D46: 凯莉→炉山 - China Blues - CycleBlaze

October 16, 2020

D46: 凯莉→炉山

In 2012, I ended up on the smaller of the two roads from Lushan to Kaili because I got lost. Getting lost is not necessarily a bad thing as the road I ended up on was really quite pretty and—most likely—as the smaller of a pair of more or less parallel roads, probably had less traffic. I suppose it is at this point that I intended to diverge from my plan of backtracking 2012's route as divergence is what I had drawn out on my Maps, but now that I'm re-reading the entries from 2012 and looking at the pictures from 2012, while there are certainly things that look potentially worth seeing by going to Zunyi [遵义] via Huangping [黄平] and Yuqing [余庆] instead of by way of Fuquan [福泉], there's nothing actually wrong or bad about the way I went before.

So I decide instead that I'll go the way I went before. It's not like there's anything stopping me from coming back and visiting Guizhou again. From perhaps taking a trip where I intentionally go to places I've never been. This trip, rather like 2018's trip, is specifically about going places I've been before (except when I most assuredly didn't like those places) and getting a deeper view of the interesting things I missed last time around.

Geographically, Kaili is one of those cities that doesn't make a whole lot of sense. Everything is much too steep. To get much of anywhere more than a very short walk away, motorized transport is more or less a requirement. Even in the era when China was known as the "Kingdom of Bicycles", people in Kaili must have gone to work by bus. Or lived in factory provided housing nearby.

It's a good long ways downhill from the bike shop to leave the city and then it's a fucking long ways uphill from the edge of the city to the next town. I walk pretty much the whole way. This is not because I have to walk such a steep hill (though I probably do) but because there is quite a decent amount of traffic on this stretch, moving at quite a decent speed, and if I'm going to be toodling along at a max of 5 or 6 kilometers per hour, I simply feel safer walking at 3.5kph.

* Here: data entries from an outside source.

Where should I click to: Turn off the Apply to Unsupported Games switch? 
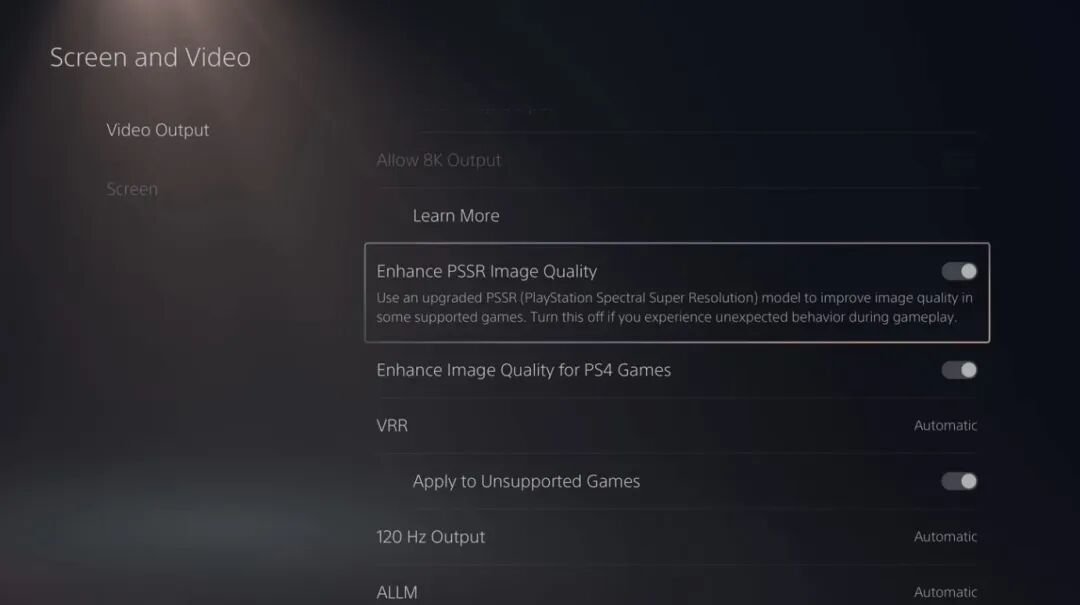(959, 481)
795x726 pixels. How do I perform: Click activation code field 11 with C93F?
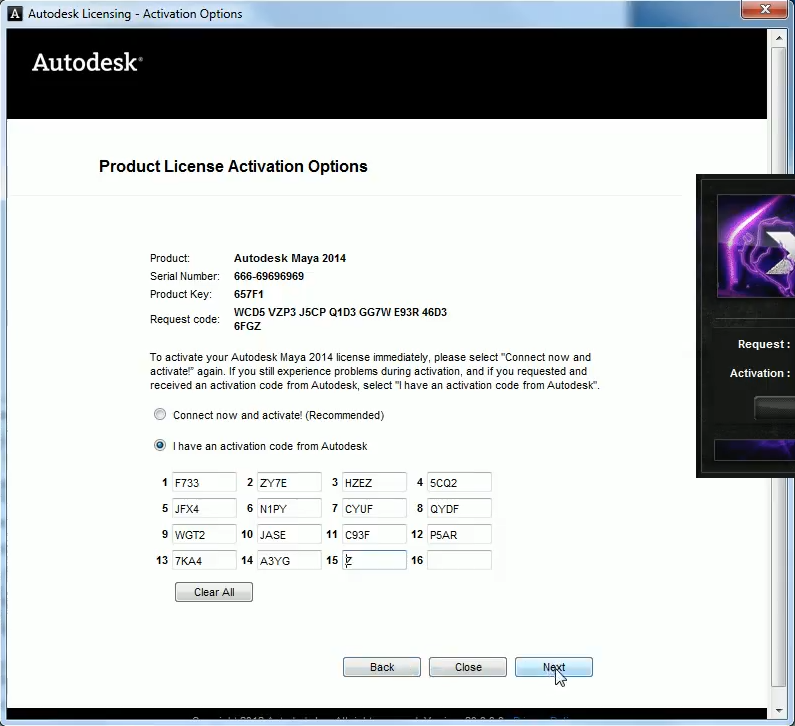(x=374, y=535)
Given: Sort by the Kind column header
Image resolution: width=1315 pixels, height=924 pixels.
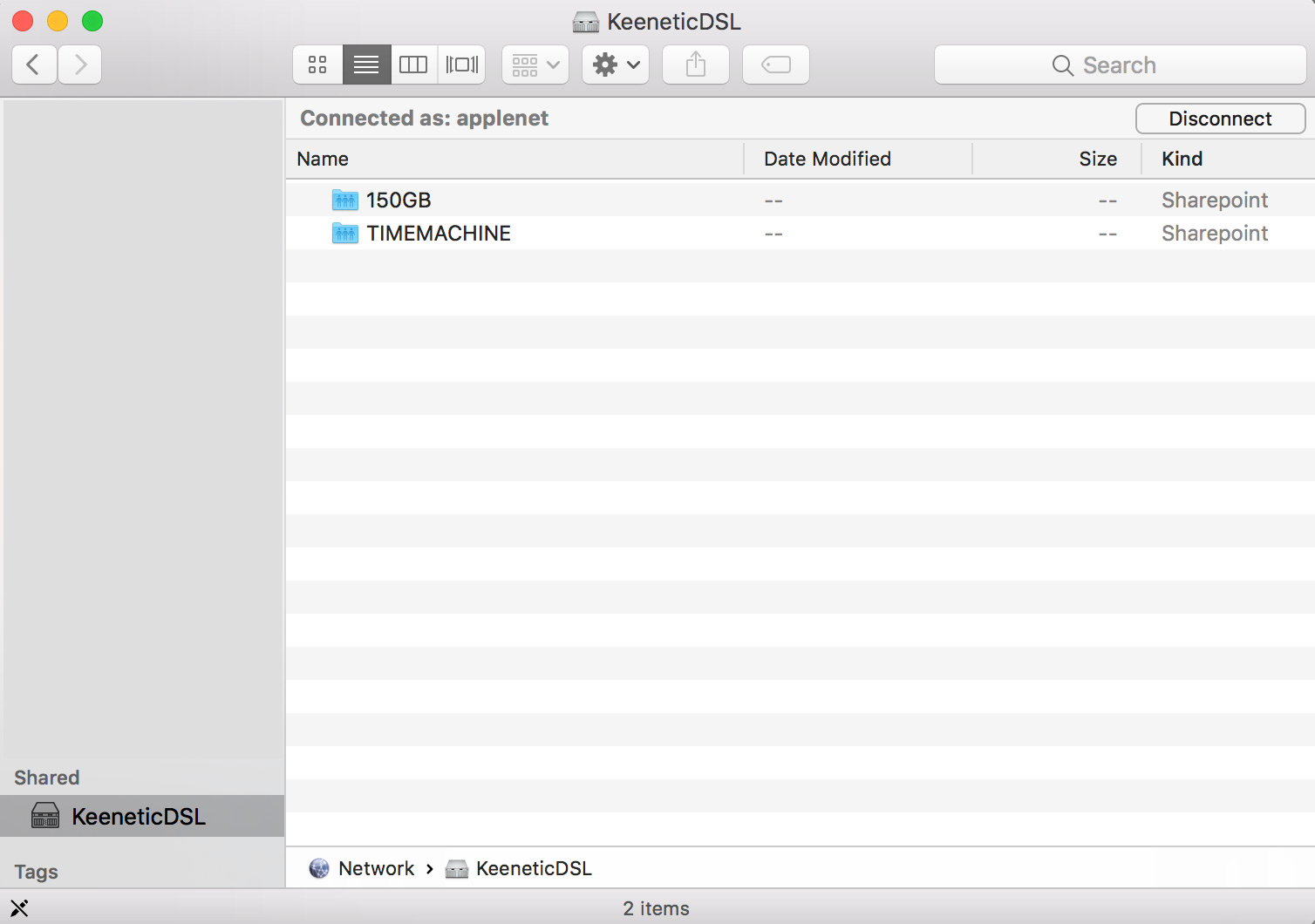Looking at the screenshot, I should (1228, 159).
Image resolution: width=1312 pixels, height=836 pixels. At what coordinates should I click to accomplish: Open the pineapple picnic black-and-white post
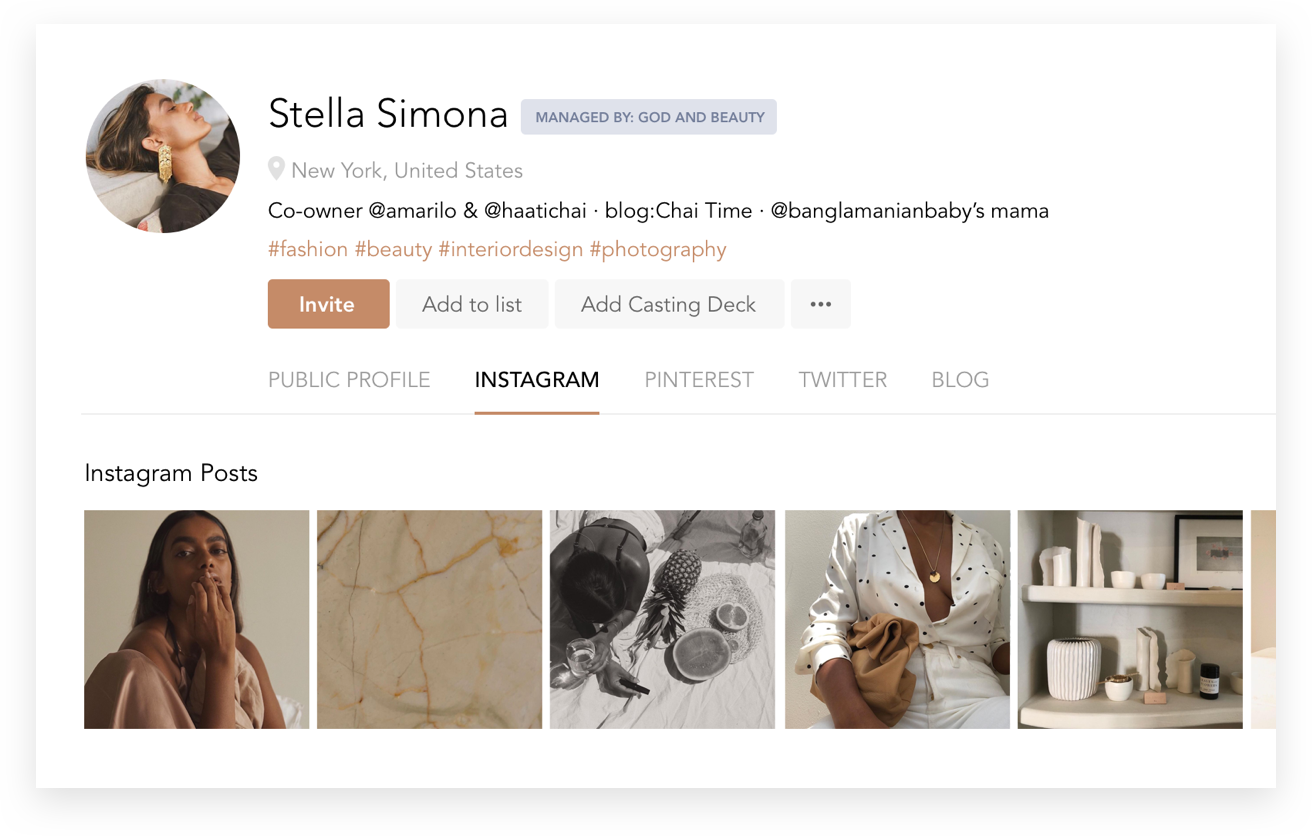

Finishing the up, it's back down again before I reach an intersection with the mercifully less trafficked road that had been the road I was trying to take in 2012. Given the changes that have taken place over the last 8 years and the fact that I was lost at the time, I can't be entirely sure that, when I met up with a main road in 2012, that it was in fact this main road and not somewhere farther to the north on the road I just left. I think it is though.

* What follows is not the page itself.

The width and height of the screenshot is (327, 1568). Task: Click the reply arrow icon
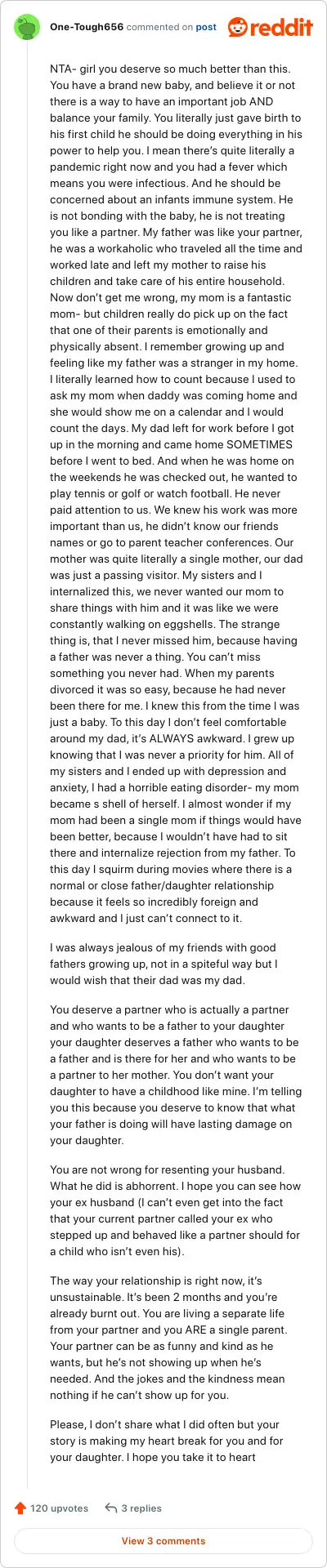coord(111,1508)
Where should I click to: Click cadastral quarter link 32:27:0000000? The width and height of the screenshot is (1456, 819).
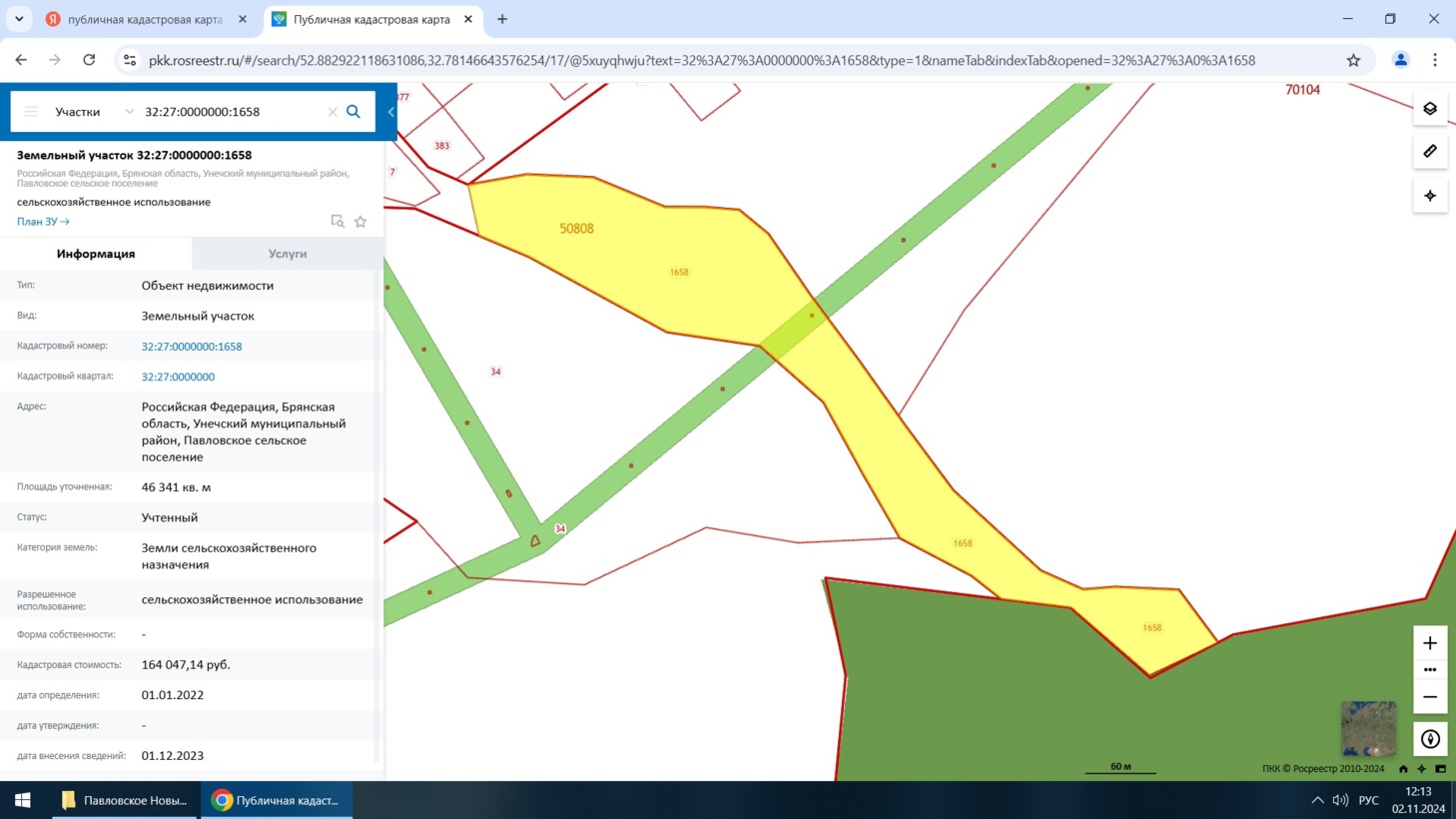178,377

Once I'm most definitely on the correct small road, it's ups and downs followed by more ups and more downs. By which I mean it's walking or its coasting. I doubt that much of any pedaling happens at all. Walking walking walking and wheeeeee. Then back to walking until the crest of the next hill for me to coast down.

If I hadn't spent as much time enjoying the company of the bike shop people and eating lunch with them, I wouldn't have ended up biking (read: walking and coasting) in the dark. On the other hand, I wouldn't have gotten to eat the local special sour soup because all food in China is intrinsically communal and the only way to get any kind of meal that's not part of the fast food trifecta (dumplings, fried noodles, and chicken sandwiches) is to either be part of a group or to be willing to waste large quantities of food; and I am neither.

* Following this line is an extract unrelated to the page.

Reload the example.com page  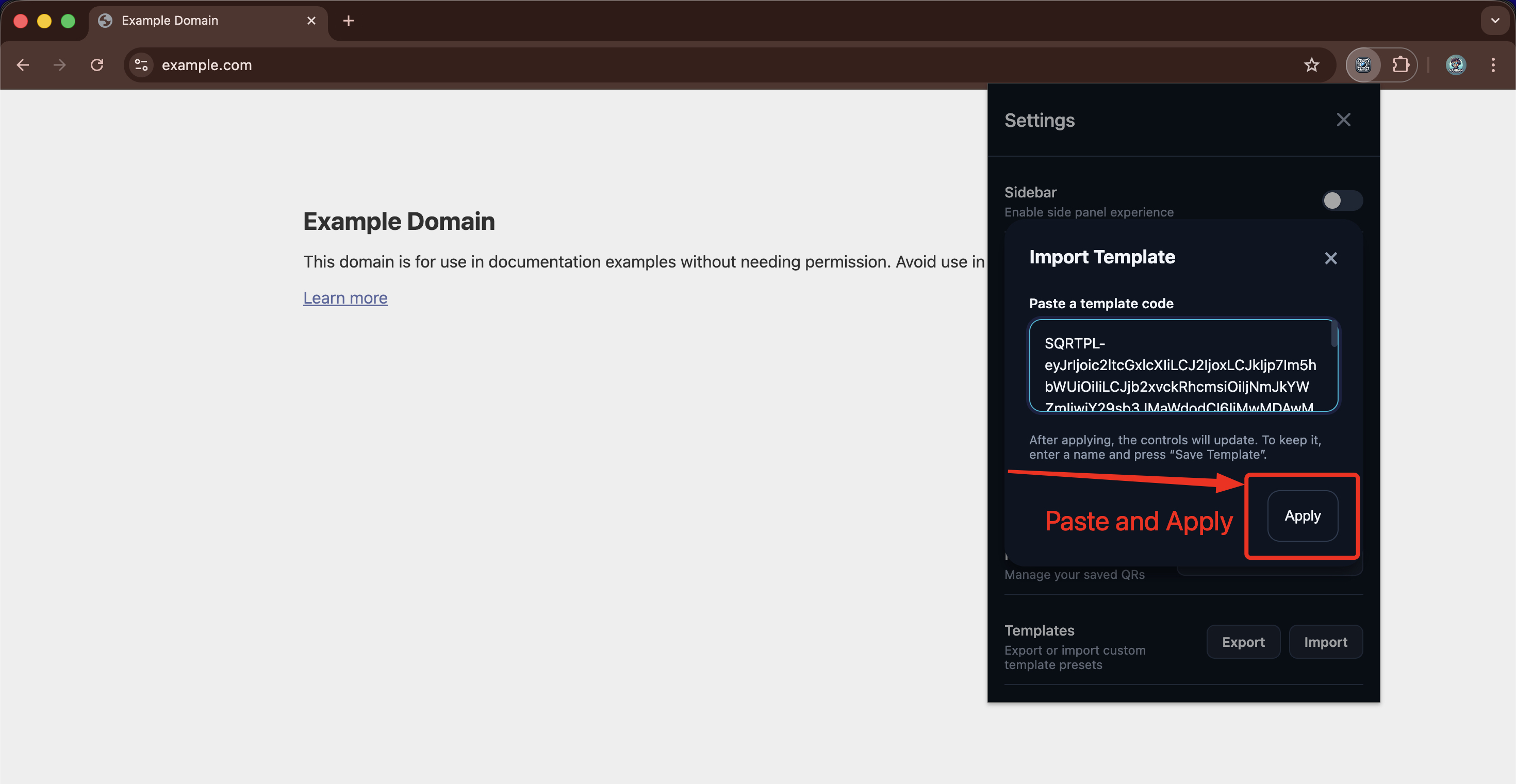(x=97, y=65)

I'm planning on oatmeal in the room. Will in fact still end up having oatmeal in the room. But I see a street stall with some interesting looking tofu (that was quite yum) and ended up also ordering "one of the whatever that is" that someone else was having made (think fried mashed potatoes but not as good) while I sat there.

Nothing interesting to report about my hotel. Standard "ehhhh we've seen that you have an ID and it has your face on it so we aren't going to bother with actually registering you because you're a foreigner and that might be a pain in the ass" which, given the combined factors of no longer needing to report my location to the criminal police and being sick and tired of Covid related questioning, I decide to just accept.